• _THE PROBLEM_
Which lines of the entries below run from the one holding "The height and width of the screenshot is (840, 1444)." to the one holding "The image size is (1024, 768).", inclusive? Set down exactly those lines and no others.

━━━━━━

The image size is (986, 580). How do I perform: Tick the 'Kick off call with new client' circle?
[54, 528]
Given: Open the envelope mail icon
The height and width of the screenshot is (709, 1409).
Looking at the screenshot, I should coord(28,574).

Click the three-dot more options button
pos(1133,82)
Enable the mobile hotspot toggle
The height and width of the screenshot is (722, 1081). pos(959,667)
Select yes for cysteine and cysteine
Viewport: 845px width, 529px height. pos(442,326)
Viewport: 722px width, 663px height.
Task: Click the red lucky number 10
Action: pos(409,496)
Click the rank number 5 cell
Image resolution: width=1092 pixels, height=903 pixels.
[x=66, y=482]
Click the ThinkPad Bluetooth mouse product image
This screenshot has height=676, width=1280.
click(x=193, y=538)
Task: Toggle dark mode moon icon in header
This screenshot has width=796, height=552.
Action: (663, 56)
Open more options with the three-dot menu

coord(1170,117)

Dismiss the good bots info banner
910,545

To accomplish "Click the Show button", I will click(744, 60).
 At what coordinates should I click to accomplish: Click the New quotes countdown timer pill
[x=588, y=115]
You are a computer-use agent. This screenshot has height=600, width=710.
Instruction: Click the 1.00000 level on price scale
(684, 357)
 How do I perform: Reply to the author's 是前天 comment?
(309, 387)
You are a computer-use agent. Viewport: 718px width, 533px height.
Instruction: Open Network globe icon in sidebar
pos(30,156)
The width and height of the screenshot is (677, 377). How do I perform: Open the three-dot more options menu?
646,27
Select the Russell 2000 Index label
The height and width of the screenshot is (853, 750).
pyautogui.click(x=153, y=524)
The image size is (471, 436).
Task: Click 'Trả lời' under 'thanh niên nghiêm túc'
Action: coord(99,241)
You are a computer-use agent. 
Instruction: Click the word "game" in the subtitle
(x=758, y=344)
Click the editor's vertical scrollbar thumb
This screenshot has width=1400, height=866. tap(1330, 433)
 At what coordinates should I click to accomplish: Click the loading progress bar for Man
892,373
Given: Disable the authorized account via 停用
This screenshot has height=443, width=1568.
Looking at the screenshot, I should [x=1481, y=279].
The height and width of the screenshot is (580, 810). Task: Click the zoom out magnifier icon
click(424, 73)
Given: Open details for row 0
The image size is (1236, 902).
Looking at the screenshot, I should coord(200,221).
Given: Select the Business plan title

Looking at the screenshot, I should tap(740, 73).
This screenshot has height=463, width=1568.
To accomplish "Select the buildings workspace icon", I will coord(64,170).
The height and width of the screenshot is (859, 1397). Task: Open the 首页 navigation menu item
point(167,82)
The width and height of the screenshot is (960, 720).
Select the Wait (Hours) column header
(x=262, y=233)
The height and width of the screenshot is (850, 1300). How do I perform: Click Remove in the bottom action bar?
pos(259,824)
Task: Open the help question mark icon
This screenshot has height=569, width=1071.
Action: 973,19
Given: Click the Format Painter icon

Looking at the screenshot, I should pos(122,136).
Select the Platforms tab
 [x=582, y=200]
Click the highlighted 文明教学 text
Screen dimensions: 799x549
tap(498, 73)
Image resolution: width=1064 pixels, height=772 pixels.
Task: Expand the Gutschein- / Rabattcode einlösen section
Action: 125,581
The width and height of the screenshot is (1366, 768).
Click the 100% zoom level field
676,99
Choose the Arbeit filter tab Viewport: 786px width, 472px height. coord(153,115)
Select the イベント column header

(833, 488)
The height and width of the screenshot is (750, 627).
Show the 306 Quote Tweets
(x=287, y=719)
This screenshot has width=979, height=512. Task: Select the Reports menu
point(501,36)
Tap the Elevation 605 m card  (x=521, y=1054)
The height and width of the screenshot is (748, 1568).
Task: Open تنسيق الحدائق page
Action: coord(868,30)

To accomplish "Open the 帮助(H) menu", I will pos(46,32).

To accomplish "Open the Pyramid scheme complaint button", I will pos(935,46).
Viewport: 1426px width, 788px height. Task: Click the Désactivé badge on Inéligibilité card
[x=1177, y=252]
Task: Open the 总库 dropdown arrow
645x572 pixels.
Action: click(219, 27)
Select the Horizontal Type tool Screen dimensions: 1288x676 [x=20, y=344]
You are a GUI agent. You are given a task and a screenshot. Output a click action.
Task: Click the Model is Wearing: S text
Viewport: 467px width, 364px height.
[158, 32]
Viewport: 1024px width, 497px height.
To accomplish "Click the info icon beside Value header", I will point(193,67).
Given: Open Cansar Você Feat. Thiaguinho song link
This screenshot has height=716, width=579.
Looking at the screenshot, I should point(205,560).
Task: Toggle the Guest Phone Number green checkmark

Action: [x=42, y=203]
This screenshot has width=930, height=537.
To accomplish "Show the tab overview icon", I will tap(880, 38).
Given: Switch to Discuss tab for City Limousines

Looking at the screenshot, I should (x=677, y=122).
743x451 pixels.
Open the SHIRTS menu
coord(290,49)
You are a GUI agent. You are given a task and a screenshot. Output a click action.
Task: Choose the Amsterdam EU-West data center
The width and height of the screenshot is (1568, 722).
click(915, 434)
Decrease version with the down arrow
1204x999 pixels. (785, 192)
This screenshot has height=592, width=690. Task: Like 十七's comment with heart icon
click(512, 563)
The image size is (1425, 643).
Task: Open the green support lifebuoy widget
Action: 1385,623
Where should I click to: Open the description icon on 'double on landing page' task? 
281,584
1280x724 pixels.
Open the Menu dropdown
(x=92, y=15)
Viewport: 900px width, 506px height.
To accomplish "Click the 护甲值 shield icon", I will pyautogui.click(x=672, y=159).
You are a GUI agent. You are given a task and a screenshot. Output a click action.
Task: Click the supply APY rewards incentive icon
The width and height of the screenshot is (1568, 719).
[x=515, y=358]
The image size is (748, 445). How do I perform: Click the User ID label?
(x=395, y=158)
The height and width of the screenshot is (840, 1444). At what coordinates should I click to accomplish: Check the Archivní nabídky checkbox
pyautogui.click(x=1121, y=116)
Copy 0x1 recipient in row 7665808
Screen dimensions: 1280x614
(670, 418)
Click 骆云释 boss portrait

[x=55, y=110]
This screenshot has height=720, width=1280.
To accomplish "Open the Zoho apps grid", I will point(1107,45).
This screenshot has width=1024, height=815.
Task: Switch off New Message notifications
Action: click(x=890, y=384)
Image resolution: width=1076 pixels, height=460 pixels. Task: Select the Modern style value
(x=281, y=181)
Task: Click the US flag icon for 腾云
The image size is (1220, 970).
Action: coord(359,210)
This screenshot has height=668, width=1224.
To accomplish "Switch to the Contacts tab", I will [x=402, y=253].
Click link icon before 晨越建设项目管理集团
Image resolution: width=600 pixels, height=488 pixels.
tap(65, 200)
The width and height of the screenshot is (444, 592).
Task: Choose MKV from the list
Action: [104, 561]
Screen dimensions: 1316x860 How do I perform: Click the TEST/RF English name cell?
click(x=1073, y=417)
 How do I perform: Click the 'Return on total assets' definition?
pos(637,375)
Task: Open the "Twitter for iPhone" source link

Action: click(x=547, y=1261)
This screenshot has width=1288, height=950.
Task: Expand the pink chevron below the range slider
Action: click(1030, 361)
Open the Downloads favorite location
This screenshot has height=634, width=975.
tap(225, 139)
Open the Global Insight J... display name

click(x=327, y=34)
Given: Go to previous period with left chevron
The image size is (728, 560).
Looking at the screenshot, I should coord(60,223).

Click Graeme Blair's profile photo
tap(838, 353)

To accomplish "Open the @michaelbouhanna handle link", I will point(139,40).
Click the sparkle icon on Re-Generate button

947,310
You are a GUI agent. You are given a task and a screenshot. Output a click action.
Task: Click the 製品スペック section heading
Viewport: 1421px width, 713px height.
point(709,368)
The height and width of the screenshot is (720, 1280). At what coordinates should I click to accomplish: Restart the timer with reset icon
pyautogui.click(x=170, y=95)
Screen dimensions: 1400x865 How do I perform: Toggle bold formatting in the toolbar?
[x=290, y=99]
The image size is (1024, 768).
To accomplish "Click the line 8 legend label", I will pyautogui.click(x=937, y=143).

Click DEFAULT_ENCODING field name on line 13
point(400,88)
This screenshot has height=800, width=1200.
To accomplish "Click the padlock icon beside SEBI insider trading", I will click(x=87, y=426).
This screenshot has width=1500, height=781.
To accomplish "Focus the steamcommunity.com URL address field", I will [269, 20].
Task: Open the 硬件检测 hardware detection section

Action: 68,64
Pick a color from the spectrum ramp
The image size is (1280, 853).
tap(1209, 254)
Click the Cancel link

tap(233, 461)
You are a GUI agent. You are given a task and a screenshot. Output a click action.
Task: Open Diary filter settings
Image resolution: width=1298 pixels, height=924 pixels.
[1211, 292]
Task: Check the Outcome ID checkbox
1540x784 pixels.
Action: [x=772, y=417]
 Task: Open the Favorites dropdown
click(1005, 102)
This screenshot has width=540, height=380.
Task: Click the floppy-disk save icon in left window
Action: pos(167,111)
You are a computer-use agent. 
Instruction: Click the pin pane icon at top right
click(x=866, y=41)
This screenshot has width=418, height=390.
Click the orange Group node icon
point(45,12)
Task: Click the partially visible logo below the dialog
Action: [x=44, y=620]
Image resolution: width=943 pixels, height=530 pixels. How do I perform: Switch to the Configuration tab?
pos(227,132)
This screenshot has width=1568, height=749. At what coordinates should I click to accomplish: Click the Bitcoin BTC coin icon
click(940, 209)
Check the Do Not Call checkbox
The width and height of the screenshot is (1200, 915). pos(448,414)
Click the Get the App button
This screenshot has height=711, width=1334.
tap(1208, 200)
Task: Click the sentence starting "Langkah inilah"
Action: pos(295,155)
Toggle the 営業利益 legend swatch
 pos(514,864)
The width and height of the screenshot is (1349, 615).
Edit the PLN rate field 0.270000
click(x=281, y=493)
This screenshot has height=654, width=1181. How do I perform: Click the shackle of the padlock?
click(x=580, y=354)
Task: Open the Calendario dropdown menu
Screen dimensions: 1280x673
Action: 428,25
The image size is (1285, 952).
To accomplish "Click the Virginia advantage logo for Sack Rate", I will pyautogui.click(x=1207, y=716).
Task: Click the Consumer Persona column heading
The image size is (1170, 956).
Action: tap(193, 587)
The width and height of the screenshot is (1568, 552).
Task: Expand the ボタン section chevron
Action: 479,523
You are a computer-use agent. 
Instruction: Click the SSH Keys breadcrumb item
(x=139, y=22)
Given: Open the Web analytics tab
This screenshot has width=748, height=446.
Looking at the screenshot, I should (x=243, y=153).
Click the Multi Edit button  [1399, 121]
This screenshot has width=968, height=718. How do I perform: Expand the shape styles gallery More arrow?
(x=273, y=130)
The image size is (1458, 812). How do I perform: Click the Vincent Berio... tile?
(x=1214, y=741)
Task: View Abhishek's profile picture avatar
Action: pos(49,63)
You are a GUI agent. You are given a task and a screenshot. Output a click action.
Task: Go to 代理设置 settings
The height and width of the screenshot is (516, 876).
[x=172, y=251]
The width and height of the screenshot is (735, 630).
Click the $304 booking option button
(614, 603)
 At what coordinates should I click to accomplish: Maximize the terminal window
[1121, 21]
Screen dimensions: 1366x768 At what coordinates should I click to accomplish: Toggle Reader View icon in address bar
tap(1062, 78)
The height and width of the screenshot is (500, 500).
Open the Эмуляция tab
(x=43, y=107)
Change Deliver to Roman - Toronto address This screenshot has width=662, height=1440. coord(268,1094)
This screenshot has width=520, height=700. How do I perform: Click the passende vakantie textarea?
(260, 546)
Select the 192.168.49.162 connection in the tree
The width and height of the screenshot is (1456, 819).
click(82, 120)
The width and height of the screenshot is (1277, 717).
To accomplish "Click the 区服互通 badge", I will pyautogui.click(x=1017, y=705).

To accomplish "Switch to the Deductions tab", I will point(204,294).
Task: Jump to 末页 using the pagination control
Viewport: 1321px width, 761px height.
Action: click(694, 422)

━━━━━━

• _EXPECTED ANSWER_
The height and width of the screenshot is (840, 1444). At what coordinates should I click to accomplish: Check the Archivní nabídky checkbox
pyautogui.click(x=1121, y=116)
Copy 0x1 recipient in row 7665808
Screen dimensions: 1280x614
(670, 418)
Click 骆云释 boss portrait

[x=55, y=110]
This screenshot has height=720, width=1280.
To accomplish "Open the Zoho apps grid", I will point(1107,45).
This screenshot has width=1024, height=815.
Task: Switch off New Message notifications
Action: click(x=890, y=384)
Image resolution: width=1076 pixels, height=460 pixels. Task: Select the Modern style value
(x=281, y=181)
Task: Click the US flag icon for 腾云
The image size is (1220, 970).
Action: coord(359,210)
This screenshot has height=668, width=1224.
To accomplish "Switch to the Contacts tab", I will [x=402, y=253].
Click link icon before 晨越建设项目管理集团
Image resolution: width=600 pixels, height=488 pixels.
tap(65, 200)
The width and height of the screenshot is (444, 592).
Task: Choose MKV from the list
Action: [104, 561]
Screen dimensions: 1316x860 How do I perform: Click the TEST/RF English name cell?
click(x=1073, y=417)
 How do I perform: Click the 'Return on total assets' definition?
pos(637,375)
Task: Open the "Twitter for iPhone" source link

Action: click(x=547, y=1261)
This screenshot has width=1288, height=950.
Task: Expand the pink chevron below the range slider
Action: click(1030, 361)
Open the Downloads favorite location
This screenshot has height=634, width=975.
tap(225, 139)
Open the Global Insight J... display name

click(x=327, y=34)
Given: Go to previous period with left chevron
The image size is (728, 560).
Looking at the screenshot, I should coord(60,223).

Click Graeme Blair's profile photo
tap(838, 353)

To accomplish "Open the @michaelbouhanna handle link", I will point(139,40).
Click the sparkle icon on Re-Generate button

947,310
You are a GUI agent. You are given a task and a screenshot. Output a click action.
Task: Click the 製品スペック section heading
Viewport: 1421px width, 713px height.
point(709,368)
The height and width of the screenshot is (720, 1280). At what coordinates should I click to accomplish: Restart the timer with reset icon
pyautogui.click(x=170, y=95)
Screen dimensions: 1400x865 How do I perform: Toggle bold formatting in the toolbar?
[x=290, y=99]
The image size is (1024, 768).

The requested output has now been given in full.